▶ _Try it_: Starting with the line that contains "Where should I click to: Click the Goals", copy every remaining line of the data below exactly, the last one included.

▶ _Pixel coordinate grounding data_:
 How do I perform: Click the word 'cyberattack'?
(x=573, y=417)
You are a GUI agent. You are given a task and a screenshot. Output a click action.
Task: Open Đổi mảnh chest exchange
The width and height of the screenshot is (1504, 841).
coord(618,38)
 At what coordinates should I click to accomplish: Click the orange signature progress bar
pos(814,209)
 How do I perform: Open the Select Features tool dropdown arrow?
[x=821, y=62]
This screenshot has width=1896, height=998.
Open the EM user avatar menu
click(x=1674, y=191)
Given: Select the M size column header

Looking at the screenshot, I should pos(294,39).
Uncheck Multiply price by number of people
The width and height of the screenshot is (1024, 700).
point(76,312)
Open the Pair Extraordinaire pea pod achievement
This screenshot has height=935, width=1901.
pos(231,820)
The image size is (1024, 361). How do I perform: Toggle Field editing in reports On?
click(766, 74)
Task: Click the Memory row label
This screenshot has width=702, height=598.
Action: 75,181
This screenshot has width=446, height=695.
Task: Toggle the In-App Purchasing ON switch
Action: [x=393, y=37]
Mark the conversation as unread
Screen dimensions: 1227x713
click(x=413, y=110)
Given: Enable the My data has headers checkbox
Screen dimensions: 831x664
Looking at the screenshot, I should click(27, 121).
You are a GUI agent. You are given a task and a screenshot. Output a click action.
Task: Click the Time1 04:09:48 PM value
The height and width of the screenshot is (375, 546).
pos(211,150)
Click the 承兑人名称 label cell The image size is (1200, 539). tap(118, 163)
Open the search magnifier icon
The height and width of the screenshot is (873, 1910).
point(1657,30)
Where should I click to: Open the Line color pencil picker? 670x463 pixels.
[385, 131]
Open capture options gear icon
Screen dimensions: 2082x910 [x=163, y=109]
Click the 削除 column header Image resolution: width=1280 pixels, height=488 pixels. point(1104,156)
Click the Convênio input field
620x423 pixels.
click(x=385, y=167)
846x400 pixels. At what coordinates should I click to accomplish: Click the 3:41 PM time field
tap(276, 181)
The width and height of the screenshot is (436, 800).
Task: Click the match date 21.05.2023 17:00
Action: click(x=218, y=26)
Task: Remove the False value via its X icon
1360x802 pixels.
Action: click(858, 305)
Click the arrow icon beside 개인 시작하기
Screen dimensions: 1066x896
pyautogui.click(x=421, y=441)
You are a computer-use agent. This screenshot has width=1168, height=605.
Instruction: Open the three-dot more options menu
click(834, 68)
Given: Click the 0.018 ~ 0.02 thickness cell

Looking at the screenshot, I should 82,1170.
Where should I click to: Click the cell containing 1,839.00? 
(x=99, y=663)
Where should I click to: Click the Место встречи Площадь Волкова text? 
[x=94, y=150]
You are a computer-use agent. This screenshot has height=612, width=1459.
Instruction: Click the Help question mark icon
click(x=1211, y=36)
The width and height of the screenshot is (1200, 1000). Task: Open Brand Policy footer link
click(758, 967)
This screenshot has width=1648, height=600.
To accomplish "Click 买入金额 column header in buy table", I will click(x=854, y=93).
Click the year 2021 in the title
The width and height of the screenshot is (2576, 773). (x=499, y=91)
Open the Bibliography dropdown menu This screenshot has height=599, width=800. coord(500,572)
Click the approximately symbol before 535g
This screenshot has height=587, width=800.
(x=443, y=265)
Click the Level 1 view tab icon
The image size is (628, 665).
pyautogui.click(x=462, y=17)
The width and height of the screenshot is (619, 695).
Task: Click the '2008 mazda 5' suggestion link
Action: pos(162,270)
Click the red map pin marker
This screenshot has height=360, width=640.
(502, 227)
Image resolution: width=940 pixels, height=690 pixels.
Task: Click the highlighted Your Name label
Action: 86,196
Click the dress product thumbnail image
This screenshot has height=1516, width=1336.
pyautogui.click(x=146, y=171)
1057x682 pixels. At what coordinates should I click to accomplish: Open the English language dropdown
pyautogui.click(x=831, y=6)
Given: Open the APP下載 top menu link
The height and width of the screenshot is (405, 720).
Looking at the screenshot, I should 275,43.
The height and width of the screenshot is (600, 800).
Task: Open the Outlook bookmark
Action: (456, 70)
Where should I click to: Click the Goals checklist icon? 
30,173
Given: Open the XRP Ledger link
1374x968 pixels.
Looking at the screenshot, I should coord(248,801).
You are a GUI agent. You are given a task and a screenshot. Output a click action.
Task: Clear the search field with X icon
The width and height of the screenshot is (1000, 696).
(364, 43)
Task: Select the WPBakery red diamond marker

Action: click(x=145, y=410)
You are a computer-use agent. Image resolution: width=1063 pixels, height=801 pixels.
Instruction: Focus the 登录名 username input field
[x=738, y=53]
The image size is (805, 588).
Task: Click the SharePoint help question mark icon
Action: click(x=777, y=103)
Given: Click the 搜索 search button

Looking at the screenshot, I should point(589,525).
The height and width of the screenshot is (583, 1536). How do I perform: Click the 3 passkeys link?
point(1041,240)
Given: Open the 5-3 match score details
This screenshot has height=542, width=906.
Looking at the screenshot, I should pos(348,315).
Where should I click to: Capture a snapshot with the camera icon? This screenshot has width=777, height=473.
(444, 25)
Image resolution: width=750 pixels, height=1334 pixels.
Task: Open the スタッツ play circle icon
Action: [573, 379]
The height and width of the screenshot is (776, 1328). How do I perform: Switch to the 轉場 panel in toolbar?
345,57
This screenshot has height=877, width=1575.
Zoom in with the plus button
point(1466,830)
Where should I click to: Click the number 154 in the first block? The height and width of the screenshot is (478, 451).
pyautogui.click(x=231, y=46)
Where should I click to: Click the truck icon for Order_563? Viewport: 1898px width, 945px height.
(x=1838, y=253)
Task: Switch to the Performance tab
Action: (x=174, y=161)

▶ _Response area_:
Where should I click to: Click the Goals checklist icon? 
30,173
Given: Open the XRP Ledger link
1374x968 pixels.
Looking at the screenshot, I should coord(248,801).
You are a GUI agent. You are given a task and a screenshot. Output a click action.
Task: Clear the search field with X icon
The width and height of the screenshot is (1000, 696).
(364, 43)
Task: Select the WPBakery red diamond marker

Action: click(x=145, y=410)
You are a computer-use agent. Image resolution: width=1063 pixels, height=801 pixels.
Instruction: Focus the 登录名 username input field
[x=738, y=53]
The image size is (805, 588).
Task: Click the SharePoint help question mark icon
Action: click(x=777, y=103)
Given: Click the 搜索 search button

Looking at the screenshot, I should point(589,525).
The height and width of the screenshot is (583, 1536). How do I perform: Click the 3 passkeys link?
point(1041,240)
Given: Open the 5-3 match score details
This screenshot has height=542, width=906.
Looking at the screenshot, I should pos(348,315).
Where should I click to: Capture a snapshot with the camera icon? This screenshot has width=777, height=473.
(444, 25)
Image resolution: width=750 pixels, height=1334 pixels.
Task: Open the スタッツ play circle icon
Action: [573, 379]
The height and width of the screenshot is (776, 1328). How do I perform: Switch to the 轉場 panel in toolbar?
345,57
This screenshot has height=877, width=1575.
Zoom in with the plus button
point(1466,830)
Where should I click to: Click the number 154 in the first block? The height and width of the screenshot is (478, 451).
pyautogui.click(x=231, y=46)
Where should I click to: Click the truck icon for Order_563? Viewport: 1898px width, 945px height.
(x=1838, y=253)
Task: Switch to the Performance tab
Action: (x=174, y=161)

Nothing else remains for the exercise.